• _Exercise details_: Copy out every line of the data below, keeping each one word for word as it appears.

• _Entries on target coordinates_:
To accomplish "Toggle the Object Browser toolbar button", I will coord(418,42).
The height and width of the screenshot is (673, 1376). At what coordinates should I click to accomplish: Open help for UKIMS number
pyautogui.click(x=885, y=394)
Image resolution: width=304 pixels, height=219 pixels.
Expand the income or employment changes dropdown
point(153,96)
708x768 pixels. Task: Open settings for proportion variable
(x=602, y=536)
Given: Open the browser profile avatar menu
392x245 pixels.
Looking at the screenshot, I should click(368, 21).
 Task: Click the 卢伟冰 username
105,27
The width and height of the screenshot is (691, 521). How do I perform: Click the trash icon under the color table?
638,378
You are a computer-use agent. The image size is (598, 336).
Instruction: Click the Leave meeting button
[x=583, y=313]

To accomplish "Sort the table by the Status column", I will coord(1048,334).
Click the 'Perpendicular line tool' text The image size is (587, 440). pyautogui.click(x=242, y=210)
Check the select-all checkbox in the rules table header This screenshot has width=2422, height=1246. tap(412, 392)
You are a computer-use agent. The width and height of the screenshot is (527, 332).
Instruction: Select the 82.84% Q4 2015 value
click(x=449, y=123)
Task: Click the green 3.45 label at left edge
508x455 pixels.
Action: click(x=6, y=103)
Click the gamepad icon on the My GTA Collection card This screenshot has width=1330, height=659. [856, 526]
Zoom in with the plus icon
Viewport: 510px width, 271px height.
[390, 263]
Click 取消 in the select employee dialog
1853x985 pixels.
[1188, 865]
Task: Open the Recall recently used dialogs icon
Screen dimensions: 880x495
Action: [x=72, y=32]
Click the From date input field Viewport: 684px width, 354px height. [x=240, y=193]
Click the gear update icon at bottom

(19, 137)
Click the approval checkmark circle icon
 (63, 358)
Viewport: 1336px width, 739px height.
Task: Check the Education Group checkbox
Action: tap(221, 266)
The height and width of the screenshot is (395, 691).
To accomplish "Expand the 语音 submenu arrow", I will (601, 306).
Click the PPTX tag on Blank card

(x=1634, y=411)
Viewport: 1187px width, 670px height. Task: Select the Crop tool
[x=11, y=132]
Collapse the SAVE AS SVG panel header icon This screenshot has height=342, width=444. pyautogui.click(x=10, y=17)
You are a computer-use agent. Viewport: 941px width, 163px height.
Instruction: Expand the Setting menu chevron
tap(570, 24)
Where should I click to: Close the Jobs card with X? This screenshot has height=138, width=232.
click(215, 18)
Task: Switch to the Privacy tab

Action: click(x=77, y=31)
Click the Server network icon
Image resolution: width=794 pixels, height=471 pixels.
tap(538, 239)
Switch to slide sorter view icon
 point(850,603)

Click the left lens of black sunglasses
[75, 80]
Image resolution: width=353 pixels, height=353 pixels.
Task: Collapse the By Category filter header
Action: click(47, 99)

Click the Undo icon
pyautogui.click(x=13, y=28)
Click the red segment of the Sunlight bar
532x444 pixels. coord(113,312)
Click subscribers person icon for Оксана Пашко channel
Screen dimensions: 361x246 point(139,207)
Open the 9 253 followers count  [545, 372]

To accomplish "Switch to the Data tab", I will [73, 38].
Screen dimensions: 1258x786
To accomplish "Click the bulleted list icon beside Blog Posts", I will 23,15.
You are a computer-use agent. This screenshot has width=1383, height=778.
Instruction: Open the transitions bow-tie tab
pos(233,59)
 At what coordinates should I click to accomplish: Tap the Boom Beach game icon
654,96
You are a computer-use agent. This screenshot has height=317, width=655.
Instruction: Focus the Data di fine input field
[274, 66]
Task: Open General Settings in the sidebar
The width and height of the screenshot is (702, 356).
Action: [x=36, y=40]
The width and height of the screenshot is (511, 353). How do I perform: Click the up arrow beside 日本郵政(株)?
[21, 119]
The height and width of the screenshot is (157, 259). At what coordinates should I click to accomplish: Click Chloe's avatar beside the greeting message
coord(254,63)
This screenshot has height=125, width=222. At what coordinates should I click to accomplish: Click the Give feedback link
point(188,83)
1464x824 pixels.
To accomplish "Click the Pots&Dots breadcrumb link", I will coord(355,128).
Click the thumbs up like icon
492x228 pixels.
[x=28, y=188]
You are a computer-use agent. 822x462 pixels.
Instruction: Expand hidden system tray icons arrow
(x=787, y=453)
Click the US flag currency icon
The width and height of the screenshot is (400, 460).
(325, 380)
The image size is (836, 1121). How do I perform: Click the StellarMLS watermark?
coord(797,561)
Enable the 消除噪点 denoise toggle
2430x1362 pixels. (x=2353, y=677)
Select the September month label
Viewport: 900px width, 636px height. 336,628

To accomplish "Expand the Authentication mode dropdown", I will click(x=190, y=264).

• _Answer_:
To accomplish "Toggle the Object Browser toolbar button", I will coord(418,42).
The height and width of the screenshot is (673, 1376). At what coordinates should I click to accomplish: Open help for UKIMS number
pyautogui.click(x=885, y=394)
Image resolution: width=304 pixels, height=219 pixels.
Expand the income or employment changes dropdown
point(153,96)
708x768 pixels. Task: Open settings for proportion variable
(x=602, y=536)
Given: Open the browser profile avatar menu
392x245 pixels.
Looking at the screenshot, I should click(368, 21).
 Task: Click the 卢伟冰 username
105,27
The width and height of the screenshot is (691, 521). How do I perform: Click the trash icon under the color table?
638,378
You are a computer-use agent. The image size is (598, 336).
Instruction: Click the Leave meeting button
[x=583, y=313]

To accomplish "Sort the table by the Status column", I will coord(1048,334).
Click the 'Perpendicular line tool' text The image size is (587, 440). pyautogui.click(x=242, y=210)
Check the select-all checkbox in the rules table header This screenshot has width=2422, height=1246. tap(412, 392)
You are a computer-use agent. The width and height of the screenshot is (527, 332).
Instruction: Select the 82.84% Q4 2015 value
click(x=449, y=123)
Task: Click the green 3.45 label at left edge
508x455 pixels.
Action: click(x=6, y=103)
Click the gamepad icon on the My GTA Collection card This screenshot has width=1330, height=659. [856, 526]
Zoom in with the plus icon
Viewport: 510px width, 271px height.
[390, 263]
Click 取消 in the select employee dialog
1853x985 pixels.
[1188, 865]
Task: Open the Recall recently used dialogs icon
Screen dimensions: 880x495
Action: [x=72, y=32]
Click the From date input field Viewport: 684px width, 354px height. [x=240, y=193]
Click the gear update icon at bottom

(19, 137)
Click the approval checkmark circle icon
 (63, 358)
Viewport: 1336px width, 739px height.
Task: Check the Education Group checkbox
Action: tap(221, 266)
The height and width of the screenshot is (395, 691).
To accomplish "Expand the 语音 submenu arrow", I will (601, 306).
Click the PPTX tag on Blank card

(x=1634, y=411)
Viewport: 1187px width, 670px height. Task: Select the Crop tool
[x=11, y=132]
Collapse the SAVE AS SVG panel header icon This screenshot has height=342, width=444. pyautogui.click(x=10, y=17)
You are a computer-use agent. Viewport: 941px width, 163px height.
Instruction: Expand the Setting menu chevron
tap(570, 24)
Where should I click to: Close the Jobs card with X? This screenshot has height=138, width=232.
click(215, 18)
Task: Switch to the Privacy tab

Action: click(x=77, y=31)
Click the Server network icon
Image resolution: width=794 pixels, height=471 pixels.
tap(538, 239)
Switch to slide sorter view icon
 point(850,603)

Click the left lens of black sunglasses
[75, 80]
Image resolution: width=353 pixels, height=353 pixels.
Task: Collapse the By Category filter header
Action: click(47, 99)

Click the Undo icon
pyautogui.click(x=13, y=28)
Click the red segment of the Sunlight bar
532x444 pixels. coord(113,312)
Click subscribers person icon for Оксана Пашко channel
Screen dimensions: 361x246 point(139,207)
Open the 9 253 followers count  [545, 372]

To accomplish "Switch to the Data tab", I will [73, 38].
Screen dimensions: 1258x786
To accomplish "Click the bulleted list icon beside Blog Posts", I will 23,15.
You are a computer-use agent. This screenshot has width=1383, height=778.
Instruction: Open the transitions bow-tie tab
pos(233,59)
 At what coordinates should I click to accomplish: Tap the Boom Beach game icon
654,96
You are a computer-use agent. This screenshot has height=317, width=655.
Instruction: Focus the Data di fine input field
[274, 66]
Task: Open General Settings in the sidebar
The width and height of the screenshot is (702, 356).
Action: [x=36, y=40]
The width and height of the screenshot is (511, 353). How do I perform: Click the up arrow beside 日本郵政(株)?
[21, 119]
The height and width of the screenshot is (157, 259). At what coordinates should I click to accomplish: Click Chloe's avatar beside the greeting message
coord(254,63)
This screenshot has height=125, width=222. At what coordinates should I click to accomplish: Click the Give feedback link
point(188,83)
1464x824 pixels.
To accomplish "Click the Pots&Dots breadcrumb link", I will coord(355,128).
Click the thumbs up like icon
492x228 pixels.
[x=28, y=188]
You are a computer-use agent. 822x462 pixels.
Instruction: Expand hidden system tray icons arrow
(x=787, y=453)
Click the US flag currency icon
The width and height of the screenshot is (400, 460).
(325, 380)
The image size is (836, 1121). How do I perform: Click the StellarMLS watermark?
coord(797,561)
Enable the 消除噪点 denoise toggle
2430x1362 pixels. (x=2353, y=677)
Select the September month label
Viewport: 900px width, 636px height. 336,628

To accomplish "Expand the Authentication mode dropdown", I will click(x=190, y=264).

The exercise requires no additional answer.